DIRAC
DIRAC copied to clipboard
Cannot update CS after finding dead CS worker
When updating the CS from the WebApp, we occasionally get
ERROR: ERROR: AutoMerge failed: Could not AutoMerge. Could not retrieve original committer's version
File "/opt/dirac/versions/v11.0.52-1733134524/Linux-x86_64/lib/python3.11/threading.py", line 1002, in _bootstrap
self._bootstrap_inner()
File "/opt/dirac/versions/v11.0.52-1733134524/Linux-x86_64/lib/python3.11/threading.py", line 1045, in _bootstrap_inner
self.run()
File "/opt/dirac/versions/v11.0.52-1733134524/Linux-x86_64/lib/python3.11/threading.py", line 982, in run
self._target(*self._args, **self._kwargs)
File "/opt/dirac/versions/v11.0.52-1733134524/Linux-x86_64/lib/python3.11/concurrent/futures/thread.py", line 83, in _worker
work_item.run()
File "/opt/dirac/versions/v11.0.52-1733134524/Linux-x86_64/lib/python3.11/concurrent/futures/thread.py", line 58, in run
result = self.fn(*self.args, **self.kwargs)

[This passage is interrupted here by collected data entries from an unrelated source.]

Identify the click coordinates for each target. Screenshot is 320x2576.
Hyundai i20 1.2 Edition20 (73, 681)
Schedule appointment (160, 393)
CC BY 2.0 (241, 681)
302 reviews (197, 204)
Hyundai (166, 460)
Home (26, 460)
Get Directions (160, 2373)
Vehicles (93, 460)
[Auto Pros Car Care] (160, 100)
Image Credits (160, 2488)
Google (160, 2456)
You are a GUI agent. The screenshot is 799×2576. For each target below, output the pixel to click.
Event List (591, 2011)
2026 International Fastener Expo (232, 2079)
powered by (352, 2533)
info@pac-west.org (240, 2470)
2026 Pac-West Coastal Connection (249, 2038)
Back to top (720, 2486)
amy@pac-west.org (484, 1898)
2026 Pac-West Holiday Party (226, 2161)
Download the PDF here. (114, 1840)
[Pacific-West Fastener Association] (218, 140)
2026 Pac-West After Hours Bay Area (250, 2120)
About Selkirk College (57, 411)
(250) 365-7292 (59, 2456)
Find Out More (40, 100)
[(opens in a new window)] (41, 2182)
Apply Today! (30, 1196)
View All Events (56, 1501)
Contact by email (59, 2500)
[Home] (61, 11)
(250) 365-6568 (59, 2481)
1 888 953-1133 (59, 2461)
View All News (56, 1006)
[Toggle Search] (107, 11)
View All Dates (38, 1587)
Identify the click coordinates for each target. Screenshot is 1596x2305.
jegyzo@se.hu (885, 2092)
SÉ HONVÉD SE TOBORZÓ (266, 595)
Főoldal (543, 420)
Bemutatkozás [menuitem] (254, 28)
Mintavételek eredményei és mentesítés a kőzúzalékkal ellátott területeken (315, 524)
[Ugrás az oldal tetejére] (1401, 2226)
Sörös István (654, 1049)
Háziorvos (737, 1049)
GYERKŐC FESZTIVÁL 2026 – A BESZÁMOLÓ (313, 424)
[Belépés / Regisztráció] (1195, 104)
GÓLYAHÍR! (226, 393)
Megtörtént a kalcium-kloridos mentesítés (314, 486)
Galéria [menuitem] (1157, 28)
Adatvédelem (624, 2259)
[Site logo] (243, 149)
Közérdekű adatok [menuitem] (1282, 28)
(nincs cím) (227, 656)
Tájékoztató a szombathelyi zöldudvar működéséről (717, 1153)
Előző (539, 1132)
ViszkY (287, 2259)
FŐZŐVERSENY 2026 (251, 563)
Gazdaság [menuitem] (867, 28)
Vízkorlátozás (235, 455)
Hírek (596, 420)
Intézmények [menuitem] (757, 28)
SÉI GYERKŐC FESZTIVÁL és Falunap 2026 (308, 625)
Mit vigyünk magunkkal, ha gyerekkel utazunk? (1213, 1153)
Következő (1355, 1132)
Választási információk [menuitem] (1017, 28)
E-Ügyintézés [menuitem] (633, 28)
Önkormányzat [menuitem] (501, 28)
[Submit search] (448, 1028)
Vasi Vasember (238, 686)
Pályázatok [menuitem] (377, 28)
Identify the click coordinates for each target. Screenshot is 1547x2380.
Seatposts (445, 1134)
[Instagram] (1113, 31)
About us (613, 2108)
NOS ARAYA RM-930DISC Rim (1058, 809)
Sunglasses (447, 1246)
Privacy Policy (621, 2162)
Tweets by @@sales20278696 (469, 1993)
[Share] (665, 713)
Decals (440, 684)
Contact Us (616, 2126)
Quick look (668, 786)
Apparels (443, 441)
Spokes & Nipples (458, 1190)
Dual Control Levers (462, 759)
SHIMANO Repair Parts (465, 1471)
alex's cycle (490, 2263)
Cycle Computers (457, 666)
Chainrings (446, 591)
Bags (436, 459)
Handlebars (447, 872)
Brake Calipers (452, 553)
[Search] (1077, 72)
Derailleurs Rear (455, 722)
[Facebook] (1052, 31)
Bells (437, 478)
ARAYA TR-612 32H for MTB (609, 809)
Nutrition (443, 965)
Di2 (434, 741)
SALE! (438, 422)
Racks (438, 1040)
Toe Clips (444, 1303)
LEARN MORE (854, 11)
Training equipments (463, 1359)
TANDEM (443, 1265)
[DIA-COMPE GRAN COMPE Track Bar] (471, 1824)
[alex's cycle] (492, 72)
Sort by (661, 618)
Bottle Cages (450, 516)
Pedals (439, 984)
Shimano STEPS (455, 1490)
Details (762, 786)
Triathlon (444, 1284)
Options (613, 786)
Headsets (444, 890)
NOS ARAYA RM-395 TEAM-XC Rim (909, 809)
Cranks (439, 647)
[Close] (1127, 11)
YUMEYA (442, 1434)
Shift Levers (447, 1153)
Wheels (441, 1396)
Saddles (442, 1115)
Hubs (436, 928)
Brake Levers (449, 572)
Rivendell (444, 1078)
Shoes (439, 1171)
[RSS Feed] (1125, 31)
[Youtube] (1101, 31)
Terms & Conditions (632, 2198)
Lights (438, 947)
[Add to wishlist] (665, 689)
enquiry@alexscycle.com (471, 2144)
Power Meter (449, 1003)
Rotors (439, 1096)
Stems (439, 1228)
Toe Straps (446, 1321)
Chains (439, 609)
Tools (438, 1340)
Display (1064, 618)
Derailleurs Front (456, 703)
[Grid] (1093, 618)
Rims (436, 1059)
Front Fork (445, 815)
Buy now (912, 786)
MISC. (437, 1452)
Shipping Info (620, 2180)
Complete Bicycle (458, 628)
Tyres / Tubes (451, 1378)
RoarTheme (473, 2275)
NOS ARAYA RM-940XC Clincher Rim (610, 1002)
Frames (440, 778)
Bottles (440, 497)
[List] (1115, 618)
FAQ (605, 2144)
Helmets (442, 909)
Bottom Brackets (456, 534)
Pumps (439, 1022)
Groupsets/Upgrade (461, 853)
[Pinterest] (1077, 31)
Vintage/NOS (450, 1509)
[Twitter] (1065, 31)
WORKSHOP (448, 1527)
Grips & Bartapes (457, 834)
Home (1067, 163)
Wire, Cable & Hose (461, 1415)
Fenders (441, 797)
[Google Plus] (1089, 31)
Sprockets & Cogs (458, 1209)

File "/opt/dirac/versions/v11.0.52-1733134524/Linux-x86_64/lib/python3.11/site-packages/DIRAC/Core/DISET/private/Service.py", line 349, in _processInThread
result = self._processProposal(trid, proposalTuple, handlerObj)
File "/opt/dirac/versions/v11.0.52-1733134524/Linux-x86_64/lib/python3.11/site-packages/DIRAC/Core/DISET/private/Service.py", line 536, in _processProposal
result = self._executeAction(trid, proposalTuple, handlerObj)
File "/opt/dirac/versions/v11.0.52-1733134524/Linux-x86_64/lib/python3.11/site-packages/DIRAC/Core/DISET/private/Service.py", line 556, in _executeAction
response = handlerObj._rh_executeAction(proposalTuple)
File "/opt/dirac/versions/v11.0.52-1733134524/Linux-x86_64/lib/python3.11/site-packages/DIRAC/Core/DISET/RequestHandler.py", line 120, in _rh_executeAction
retVal = self.__doRPC(actionTuple[1])
File "/opt/dirac/versions/v11.0.52-1733134524/Linux-x86_64/lib/python3.11/site-packages/DIRAC/Core/DISET/RequestHandler.py", line 251, in __doRPC
return self.__RPCCallFunction(method, args)
File "/opt/dirac/versions/v11.0.52-1733134524/Linux-x86_64/lib/python3.11/site-packages/DIRAC/Core/DISET/RequestHandler.py", line 292, in __RPCCallFunction
uReturnValue = oMethod(*args)
File "/opt/dirac/versions/v11.0.52-1733134524/Linux-x86_64/lib/python3.11/site-packages/DIRAC/ConfigurationSystem/Service/ConfigurationHandler.py", line 71, in export_commitNewData
return gServiceInterface.updateConfiguration(sData, credDict["username"])
File "/opt/dirac/versions/v11.0.52-1733134524/Linux-x86_64/lib/python3.11/site-packages/DIRAC/ConfigurationSystem/private/ServiceInterfaceBase.py", line 219, in updateConfiguration
return S_ERROR(f"AutoMerge failed: {result['Message']}")
This is due to the CS not finding a correct backup in https://github.com/DIRACGrid/DIRAC/blob/c4b7a6e009e03570cecfff2b8499356d6e9551e7/src/DIRAC/ConfigurationSystem/private/ServiceInterfaceBase.py#L267
This method finds the latest backup by looking at the zip files containing the date found in the client's DIRAC/Configuration/Version.
This version is distributed by the client by the CS, so there's no real reason it would be wrong.
Except when a slave is found dead.
In that case, a new version is generated:
@400000006756768d1d106ff4.s-57426-2024-12-09 04:46:50 UTC Configuration/Server [140072925378112] WARN: Found dead slave dips://speen.nikhef.nl:9135/Configuration/Server
@400000006756768d1d106ff4.s:57428:2024-12-09 04:46:51 UTC Configuration/Server [140072925378112] INFO: Generated new version 2024-12-09 04:46:51.020183
But this version is never actually committed (and we do not want to). So there's no backup file corresponding to that date.